Stated exercise
Please set out the rows below as a numbered list, leaving out any blank lines.

Dataset entries
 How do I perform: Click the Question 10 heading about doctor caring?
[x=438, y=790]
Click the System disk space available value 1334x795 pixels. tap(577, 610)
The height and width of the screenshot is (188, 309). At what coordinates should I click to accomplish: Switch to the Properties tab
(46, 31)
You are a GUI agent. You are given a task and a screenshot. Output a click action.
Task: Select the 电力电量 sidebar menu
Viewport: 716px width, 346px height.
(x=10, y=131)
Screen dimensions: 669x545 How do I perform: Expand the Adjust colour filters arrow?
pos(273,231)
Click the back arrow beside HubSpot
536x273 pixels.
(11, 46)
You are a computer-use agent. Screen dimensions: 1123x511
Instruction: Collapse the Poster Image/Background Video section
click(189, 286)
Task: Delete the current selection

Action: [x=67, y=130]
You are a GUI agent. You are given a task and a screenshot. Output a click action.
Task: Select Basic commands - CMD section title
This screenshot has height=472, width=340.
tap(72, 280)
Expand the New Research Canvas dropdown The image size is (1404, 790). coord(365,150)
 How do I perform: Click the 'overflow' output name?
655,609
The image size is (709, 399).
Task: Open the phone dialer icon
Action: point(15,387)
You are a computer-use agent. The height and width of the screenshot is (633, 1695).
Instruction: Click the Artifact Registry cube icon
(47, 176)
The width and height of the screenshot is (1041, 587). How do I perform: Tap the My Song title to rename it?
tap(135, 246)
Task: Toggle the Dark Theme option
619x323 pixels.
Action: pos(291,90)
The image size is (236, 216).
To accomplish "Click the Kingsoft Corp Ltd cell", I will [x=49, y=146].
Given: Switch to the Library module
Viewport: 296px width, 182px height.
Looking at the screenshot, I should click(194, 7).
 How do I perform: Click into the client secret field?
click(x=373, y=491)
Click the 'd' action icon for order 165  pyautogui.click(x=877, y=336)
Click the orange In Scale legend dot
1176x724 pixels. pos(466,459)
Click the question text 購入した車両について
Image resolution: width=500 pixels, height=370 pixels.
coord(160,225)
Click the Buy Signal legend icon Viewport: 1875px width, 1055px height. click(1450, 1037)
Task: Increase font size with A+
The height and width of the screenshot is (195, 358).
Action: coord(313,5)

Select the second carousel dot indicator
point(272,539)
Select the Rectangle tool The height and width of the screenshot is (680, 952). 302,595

Reply
1.  How do I perform: Click the Question 10 heading about doctor caring?
2. [x=438, y=790]
3. Click the System disk space available value 1334x795 pixels. tap(577, 610)
4. The height and width of the screenshot is (188, 309). At what coordinates should I click to accomplish: Switch to the Properties tab
5. (46, 31)
6. You are a GUI agent. You are given a task and a screenshot. Output a click action.
7. Task: Select the 电力电量 sidebar menu
8. Viewport: 716px width, 346px height.
9. (x=10, y=131)
10. Screen dimensions: 669x545 How do I perform: Expand the Adjust colour filters arrow?
11. pos(273,231)
12. Click the back arrow beside HubSpot
13. 536x273 pixels.
14. (11, 46)
15. You are a computer-use agent. Screen dimensions: 1123x511
16. Instruction: Collapse the Poster Image/Background Video section
17. click(189, 286)
18. Task: Delete the current selection
19. Action: [x=67, y=130]
20. You are a GUI agent. You are given a task and a screenshot. Output a click action.
21. Task: Select Basic commands - CMD section title
22. This screenshot has height=472, width=340.
23. tap(72, 280)
24. Expand the New Research Canvas dropdown The image size is (1404, 790). coord(365,150)
25.  How do I perform: Click the 'overflow' output name?
26. 655,609
27. The image size is (709, 399).
28. Task: Open the phone dialer icon
29. Action: point(15,387)
30. You are a computer-use agent. The height and width of the screenshot is (633, 1695).
31. Instruction: Click the Artifact Registry cube icon
32. (47, 176)
33. The width and height of the screenshot is (1041, 587). How do I perform: Tap the My Song title to rename it?
34. tap(135, 246)
35. Task: Toggle the Dark Theme option
36. 619x323 pixels.
37. Action: pos(291,90)
38. The image size is (236, 216).
39. To accomplish "Click the Kingsoft Corp Ltd cell", I will [x=49, y=146].
40. Given: Switch to the Library module
41. Viewport: 296px width, 182px height.
42. Looking at the screenshot, I should click(194, 7).
43.  How do I perform: Click into the client secret field?
44. click(x=373, y=491)
45. Click the 'd' action icon for order 165  pyautogui.click(x=877, y=336)
46. Click the orange In Scale legend dot
47. 1176x724 pixels. pos(466,459)
48. Click the question text 購入した車両について
49. Image resolution: width=500 pixels, height=370 pixels.
50. coord(160,225)
51. Click the Buy Signal legend icon Viewport: 1875px width, 1055px height. click(1450, 1037)
52. Task: Increase font size with A+
53. The height and width of the screenshot is (195, 358).
54. Action: coord(313,5)
55. Select the second carousel dot indicator
56. point(272,539)
57. Select the Rectangle tool The height and width of the screenshot is (680, 952). 302,595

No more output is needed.